((

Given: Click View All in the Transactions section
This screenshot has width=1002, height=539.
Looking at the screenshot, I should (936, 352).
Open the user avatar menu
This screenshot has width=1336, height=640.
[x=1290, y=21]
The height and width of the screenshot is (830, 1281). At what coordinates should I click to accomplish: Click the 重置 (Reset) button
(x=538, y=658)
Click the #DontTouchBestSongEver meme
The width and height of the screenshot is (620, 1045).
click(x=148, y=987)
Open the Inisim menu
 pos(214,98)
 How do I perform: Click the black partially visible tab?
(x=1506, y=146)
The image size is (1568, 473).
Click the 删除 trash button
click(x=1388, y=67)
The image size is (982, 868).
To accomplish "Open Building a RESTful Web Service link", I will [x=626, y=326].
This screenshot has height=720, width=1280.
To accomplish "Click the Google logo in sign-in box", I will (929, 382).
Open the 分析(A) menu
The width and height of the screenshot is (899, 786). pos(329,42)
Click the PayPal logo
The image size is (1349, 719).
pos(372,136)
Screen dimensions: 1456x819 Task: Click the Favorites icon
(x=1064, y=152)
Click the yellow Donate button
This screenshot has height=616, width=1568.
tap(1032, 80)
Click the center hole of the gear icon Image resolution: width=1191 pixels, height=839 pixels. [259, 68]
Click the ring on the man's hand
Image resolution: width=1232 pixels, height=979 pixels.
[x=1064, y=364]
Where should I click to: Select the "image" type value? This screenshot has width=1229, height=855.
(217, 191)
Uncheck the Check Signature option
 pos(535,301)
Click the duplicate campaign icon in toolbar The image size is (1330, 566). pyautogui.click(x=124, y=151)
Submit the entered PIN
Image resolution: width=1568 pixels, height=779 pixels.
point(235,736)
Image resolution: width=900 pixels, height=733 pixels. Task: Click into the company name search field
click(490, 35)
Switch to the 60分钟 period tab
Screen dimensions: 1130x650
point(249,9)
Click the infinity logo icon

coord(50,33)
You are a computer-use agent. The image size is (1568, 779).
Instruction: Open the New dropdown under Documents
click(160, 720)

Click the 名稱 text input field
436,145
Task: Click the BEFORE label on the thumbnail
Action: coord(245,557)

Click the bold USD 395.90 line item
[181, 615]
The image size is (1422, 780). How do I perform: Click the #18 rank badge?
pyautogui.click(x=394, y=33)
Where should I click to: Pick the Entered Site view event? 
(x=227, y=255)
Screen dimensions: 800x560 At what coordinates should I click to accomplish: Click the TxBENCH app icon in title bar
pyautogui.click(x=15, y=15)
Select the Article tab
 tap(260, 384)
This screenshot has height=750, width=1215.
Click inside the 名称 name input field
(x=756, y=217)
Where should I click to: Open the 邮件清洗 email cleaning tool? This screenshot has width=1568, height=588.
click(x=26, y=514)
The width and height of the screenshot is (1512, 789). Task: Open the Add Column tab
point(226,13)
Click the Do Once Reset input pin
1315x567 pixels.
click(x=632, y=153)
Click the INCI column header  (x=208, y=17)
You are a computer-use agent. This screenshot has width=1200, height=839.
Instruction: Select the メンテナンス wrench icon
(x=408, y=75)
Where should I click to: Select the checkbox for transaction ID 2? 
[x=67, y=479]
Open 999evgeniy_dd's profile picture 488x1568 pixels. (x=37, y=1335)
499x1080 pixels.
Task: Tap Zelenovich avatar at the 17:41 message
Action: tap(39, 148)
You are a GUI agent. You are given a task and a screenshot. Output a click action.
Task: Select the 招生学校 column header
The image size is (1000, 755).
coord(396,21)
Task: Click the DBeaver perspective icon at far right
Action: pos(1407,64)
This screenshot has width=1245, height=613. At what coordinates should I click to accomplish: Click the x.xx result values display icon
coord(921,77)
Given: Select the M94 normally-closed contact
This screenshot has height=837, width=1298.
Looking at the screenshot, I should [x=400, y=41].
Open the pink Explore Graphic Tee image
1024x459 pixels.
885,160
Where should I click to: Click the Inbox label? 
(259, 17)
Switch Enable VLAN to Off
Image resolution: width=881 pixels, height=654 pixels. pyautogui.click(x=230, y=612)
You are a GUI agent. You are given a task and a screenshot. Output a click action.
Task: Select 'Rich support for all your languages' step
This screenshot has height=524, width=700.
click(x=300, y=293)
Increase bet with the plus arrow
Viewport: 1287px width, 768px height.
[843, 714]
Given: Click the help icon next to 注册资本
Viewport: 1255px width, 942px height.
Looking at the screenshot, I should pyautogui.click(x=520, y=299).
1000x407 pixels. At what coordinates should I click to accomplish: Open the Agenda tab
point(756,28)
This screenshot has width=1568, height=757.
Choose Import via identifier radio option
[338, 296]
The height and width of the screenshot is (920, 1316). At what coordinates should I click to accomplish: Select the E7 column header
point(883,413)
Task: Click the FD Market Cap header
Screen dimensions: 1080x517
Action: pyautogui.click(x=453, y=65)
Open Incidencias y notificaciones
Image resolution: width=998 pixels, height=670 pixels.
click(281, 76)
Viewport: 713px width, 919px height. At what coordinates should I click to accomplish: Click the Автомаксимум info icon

))

### TASK ITEM
Could you reproduce every record exactly as it appears?

### EXERCISE ANSWER
Given: Click View All in the Transactions section
This screenshot has width=1002, height=539.
Looking at the screenshot, I should (936, 352).
Open the user avatar menu
This screenshot has width=1336, height=640.
[x=1290, y=21]
The height and width of the screenshot is (830, 1281). At what coordinates should I click to accomplish: Click the 重置 (Reset) button
(x=538, y=658)
Click the #DontTouchBestSongEver meme
The width and height of the screenshot is (620, 1045).
click(x=148, y=987)
Open the Inisim menu
 pos(214,98)
 How do I perform: Click the black partially visible tab?
(x=1506, y=146)
The image size is (1568, 473).
Click the 删除 trash button
click(x=1388, y=67)
The image size is (982, 868).
To accomplish "Open Building a RESTful Web Service link", I will [x=626, y=326].
This screenshot has height=720, width=1280.
To accomplish "Click the Google logo in sign-in box", I will (929, 382).
Open the 分析(A) menu
The width and height of the screenshot is (899, 786). pos(329,42)
Click the PayPal logo
The image size is (1349, 719).
pos(372,136)
Screen dimensions: 1456x819 Task: Click the Favorites icon
(x=1064, y=152)
Click the yellow Donate button
This screenshot has height=616, width=1568.
tap(1032, 80)
Click the center hole of the gear icon Image resolution: width=1191 pixels, height=839 pixels. [259, 68]
Click the ring on the man's hand
Image resolution: width=1232 pixels, height=979 pixels.
[x=1064, y=364]
Where should I click to: Select the "image" type value? This screenshot has width=1229, height=855.
(217, 191)
Uncheck the Check Signature option
 pos(535,301)
Click the duplicate campaign icon in toolbar The image size is (1330, 566). pyautogui.click(x=124, y=151)
Submit the entered PIN
Image resolution: width=1568 pixels, height=779 pixels.
point(235,736)
Image resolution: width=900 pixels, height=733 pixels. Task: Click into the company name search field
click(490, 35)
Switch to the 60分钟 period tab
Screen dimensions: 1130x650
point(249,9)
Click the infinity logo icon

coord(50,33)
You are a computer-use agent. The image size is (1568, 779).
Instruction: Open the New dropdown under Documents
click(160, 720)

Click the 名稱 text input field
436,145
Task: Click the BEFORE label on the thumbnail
Action: coord(245,557)

Click the bold USD 395.90 line item
[181, 615]
The image size is (1422, 780). How do I perform: Click the #18 rank badge?
pyautogui.click(x=394, y=33)
Where should I click to: Pick the Entered Site view event? 
(x=227, y=255)
Screen dimensions: 800x560 At what coordinates should I click to accomplish: Click the TxBENCH app icon in title bar
pyautogui.click(x=15, y=15)
Select the Article tab
 tap(260, 384)
This screenshot has height=750, width=1215.
Click inside the 名称 name input field
(x=756, y=217)
Where should I click to: Open the 邮件清洗 email cleaning tool? This screenshot has width=1568, height=588.
click(x=26, y=514)
The width and height of the screenshot is (1512, 789). Task: Open the Add Column tab
point(226,13)
Click the Do Once Reset input pin
1315x567 pixels.
click(x=632, y=153)
Click the INCI column header  (x=208, y=17)
You are a computer-use agent. This screenshot has width=1200, height=839.
Instruction: Select the メンテナンス wrench icon
(x=408, y=75)
Where should I click to: Select the checkbox for transaction ID 2? 
[x=67, y=479]
Open 999evgeniy_dd's profile picture 488x1568 pixels. (x=37, y=1335)
499x1080 pixels.
Task: Tap Zelenovich avatar at the 17:41 message
Action: tap(39, 148)
You are a GUI agent. You are given a task and a screenshot. Output a click action.
Task: Select the 招生学校 column header
The image size is (1000, 755).
coord(396,21)
Task: Click the DBeaver perspective icon at far right
Action: pos(1407,64)
This screenshot has width=1245, height=613. At what coordinates should I click to accomplish: Click the x.xx result values display icon
coord(921,77)
Given: Select the M94 normally-closed contact
This screenshot has height=837, width=1298.
Looking at the screenshot, I should [x=400, y=41].
Open the pink Explore Graphic Tee image
1024x459 pixels.
885,160
Where should I click to: Click the Inbox label? 
(259, 17)
Switch Enable VLAN to Off
Image resolution: width=881 pixels, height=654 pixels. pyautogui.click(x=230, y=612)
You are a GUI agent. You are given a task and a screenshot. Output a click action.
Task: Select 'Rich support for all your languages' step
This screenshot has height=524, width=700.
click(x=300, y=293)
Increase bet with the plus arrow
Viewport: 1287px width, 768px height.
[843, 714]
Given: Click the help icon next to 注册资本
Viewport: 1255px width, 942px height.
Looking at the screenshot, I should pyautogui.click(x=520, y=299).
1000x407 pixels. At what coordinates should I click to accomplish: Open the Agenda tab
point(756,28)
This screenshot has width=1568, height=757.
Choose Import via identifier radio option
[338, 296]
The height and width of the screenshot is (920, 1316). At what coordinates should I click to accomplish: Select the E7 column header
point(883,413)
Task: Click the FD Market Cap header
Screen dimensions: 1080x517
Action: pyautogui.click(x=453, y=65)
Open Incidencias y notificaciones
Image resolution: width=998 pixels, height=670 pixels.
click(281, 76)
Viewport: 713px width, 919px height. At what coordinates should I click to accomplish: Click the Автомаксимум info icon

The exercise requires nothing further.